On our first visit to Fishers Loft (photograph, above), handsome and comfortable small hotel in the village of Port Rexton, Dame Judy Dench and Kevin Spacey had just checked out after shooting The Shipping News. We heard a wonderful story about Spacey sending his bodyguards home because there was nobody to guard against. The movie, set on the east coast of the Bonavista Peninsula,
makes this area look bleak and eccentric, when, in the summer, it’s a balmy stretch of little bays, inlets and headlands. And a welcome that humbles you. “How have all you folks been today?’ is a normal inquiry from complete strangers we met on a footpath. Fishers Loft – with an excellent restaurant-is run by Englishman John Fisher and his Canadian wife.

Vikings were here

We flew from St John’s to St Anthony, in the far NW, to see positive proof that the Vikings discovered North America, around 1003. On the flat coast at L’Anse-aux-Meadow is the continent’s only authenticated Viking settlement site, discovered in 1960. We toured rebuilt turf-walled longhouses and a replica Viking furnace and collected pebbles on which explorer Leif Eriksson might have stubbed his toe. At the opposite, southern, end of the island we made our oddest day trip ever. The tiny islands of St. Pierre et Miquelon, population 6125, 90 minutes by ferry from Fortune, are an overseas territory of France.
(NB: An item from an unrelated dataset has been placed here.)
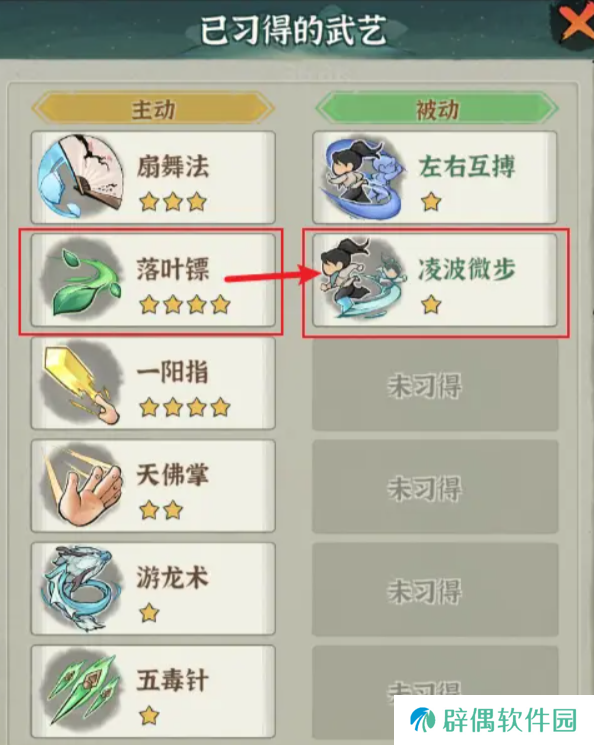Open the 扇舞法 skill name label
Screen dimensions: 594x745
coord(173,167)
They have gendarmes, spend the Euro and Sarkozy is President. During Prohibition Al Capone trafficked illicit liquor through here.

Moody and magnificent

You don’t have to take the long haul to Calgary or Vancouver for Canada’s mountain wilds. Newfoundland offers an accessible wilderness in Gros Morne (‘Big Gloomy’) National Park, 420 miles W of St John’s. Geologists drool over this big upsurge of rust-coloured mountains, lonely fjords and forest. 570 million years ago two land masses, driving at each other like tectonic rugby forwards, forced part of the earth’s mantle to the surface. Known as The Tablelands, this is the centerpiece of this UNESCO World Heritage Site. Take in this spectacular terrain by car, on foot, by bike or kayak. Boats ply into the heart of its untamed places. There is a choice of hotels and inns.